Symphonym: Universal Phonetic Embeddings for Cross-Script Toponym Matching via Teacher-Student Distillation
Stephen Gadd
TL;DR
Symphonym tackles cross-script toponym matching by learning phonetic embeddings that are script-agnostic. It uses a Teacher network grounded in articulatory PanPhon features to shape a 128-dimensional embedding space and a lightweight Student network that learns to approximate these embeddings directly from raw characters, enabling inference without runtime phonetic processing. The training follows a three-phase curriculum—phonetic feature learning, teacher-student distillation, and hard negative discriminative fine-tuning—applied to 57.6 million toponyms from GeoNames, Wikidata, and Getty TGN. On the MEHDIE Hebrew-Arabic benchmark, Symphonym surpasses Levenshtein and Jaro-Winkler, achieving Recall@1 of 89.2% and demonstrating strong cross-script generalization that supports fuzzy phonetic search over the World Historical Gazetteer’s 67 million toponyms, with public code and models provided for reproducibility and deployment.
Abstract
Linking place names across languages and writing systems is a fundamental challenge in digital humanities and geographic information retrieval.
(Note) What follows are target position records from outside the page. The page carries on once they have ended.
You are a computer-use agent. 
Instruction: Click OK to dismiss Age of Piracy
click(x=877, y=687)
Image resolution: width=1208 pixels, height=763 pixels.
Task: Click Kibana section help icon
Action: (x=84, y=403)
Existing approaches rely on language-specific phonetic algorithms or transliteration rules that fail when names cross script boundaries -- no string metric can determine that "Moscow" when rendered in Cyrillic or Arabic refer to the same city. I present Symphonym, a neural embedding system that maps toponyms from 20 writing systems into a unified 128-dimensional phonetic space. A Teacher network trained on articulatory phonetic features (via Epitran and PanPhon) produces target embeddings, while a Student network learns to approximate these from raw characters. At inference, only the lightweight Student (1.7M parameters) is required, enabling deployment without runtime phonetic conversion. Training uses a three-phase curriculum on 57 million toponyms from GeoNames, Wikidata, and the Getty Thesaurus of Geographic Names. Phase 1 trains the Teacher on 467K phonetically-grounded triplets. Phase 2 aligns the Student to Teacher outputs across 23M samples, achieving 96.6% cosine similarity. Phase 3 fine-tunes on 3.3M hard negative triplets -- negatives sharing prefix and script with the anchor but referring to different places -- to sharpen discrimination. Evaluation on the MEHDIE Hebrew-Arabic benchmark achieves 89.2% Recall@1, outperforming Levenshtein (81.5%) and Jaro-Winkler (78.5%). The system is optimised for cross-script matching; same-script variants can be handled by complementary string methods. Symphonym will enable fuzzy phonetic reconciliation and search across the World Historical Gazetteer's 67 million toponyms. Code and models are publicly available.